パネルに太陽光が当たっていれば、ケーブルを接続した途端に充電が開始される。
▼ソーラーパネルからの給電。
災害による停電時でも、『ポータブル電源』と『ソーラーパネル』の2つのアイテムを所有していれば、電子機器の充電を心配する必要が無くなるだろう。
▼太陽が存在している限り、ほぼ無尽蔵に充電を行うことが可能だ。
有事の備えとしては、まさに必要不可欠なセットであると言える。
『VTOMAN FlashSpeed Pro 3000』のまとめ
今回紹介した『VTOMAN FlashSpeed Pro 3000』について、特長をまとめると以下の通りだ。
良かった点
- 耐久性に優れた頑丈な筐体
- 2,816Whの大容量バッテリー内蔵
- 充実した入出力インターフェース
- 生活家電も稼働させられる高出力ポート
- 優れた拡張性
- 車輪付きで、キャリバッグやスーツケースのように移動可能
- SOS機能付きの強力なLEDライトを搭載
- ソーラーパネルからの給電に対応
悪かった点
- とにかく重い(約38kg)
- 保護カバーの可動域が狭く(約90度)、出力ポートを使用しづらい
- 取っ手部分の伸縮がぎこちない(造りが安っぽい)
- ワイヤレス給電に非対応
以上の通り、頑丈な筐体に充実した入出力ポートを備えつつ、キャリーバッグ式のスムーズな移動方法も実現した、汎用性に優れたポータブル電源だ。

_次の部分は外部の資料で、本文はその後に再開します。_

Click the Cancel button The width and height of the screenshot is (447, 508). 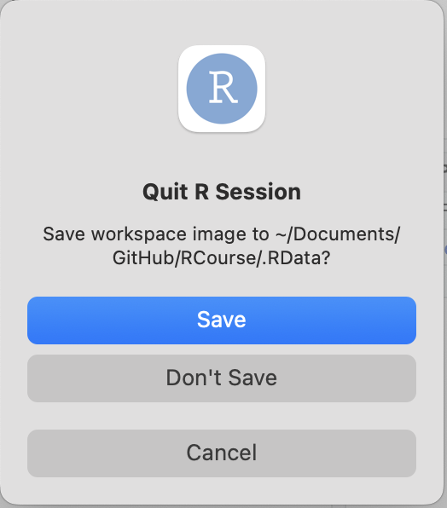pos(222,453)
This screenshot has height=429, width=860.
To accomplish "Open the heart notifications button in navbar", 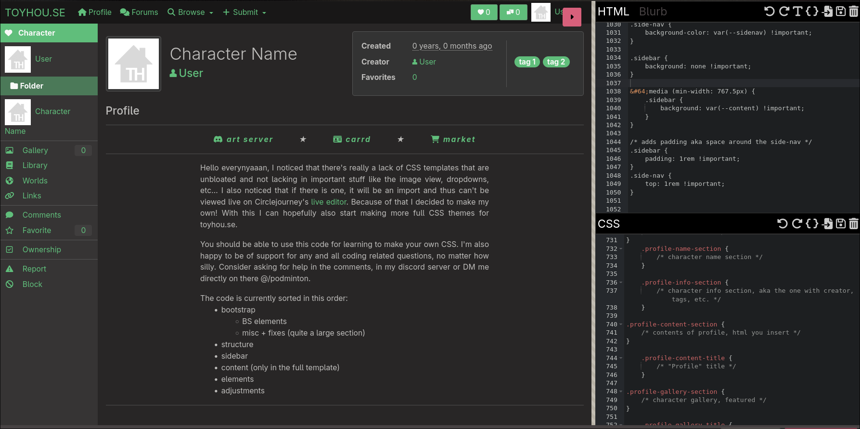I will click(x=484, y=13).
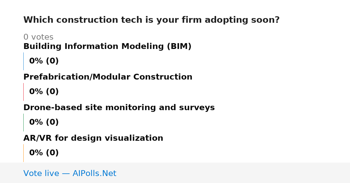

2,816Whの大容量バッテリーと、安定供給可能な高出力ポートのおかげで生活家電も稼働させることが可能。バッテリー残量が低下した場合でも、家庭用コンセントや太陽光(ソーラーパネル)を利用して充電できるため、停電時の非常用電源として圧倒的な安心感を提供してくれる電源となっている。
筐体前面にSOS機能付きの強力なLEDライトを搭載しており、遭難時にも安心の設計だ。IP65の防水規格に対応しているため、屋外使用時に急な天候変化に遭った場合も問題ない。
一方で、とにかく重い(約38kg)ため、移動時には細心の注意を払った方が良いだろう。また、保護カバーの可動域が狭く(約90度)、出力ポートを使用しづらい点は改善してほしいところだ。
また、取っ手部分の伸縮がぎこちない(造りが安っぽい)ため、出来ればこの部分にもコストをかけてほしい。
何はともあれ、アウトドア用の電源や、災害時の非常用電源を用意しておきたい方にとって、うってつけのスーツケース型電源と言えるだろう。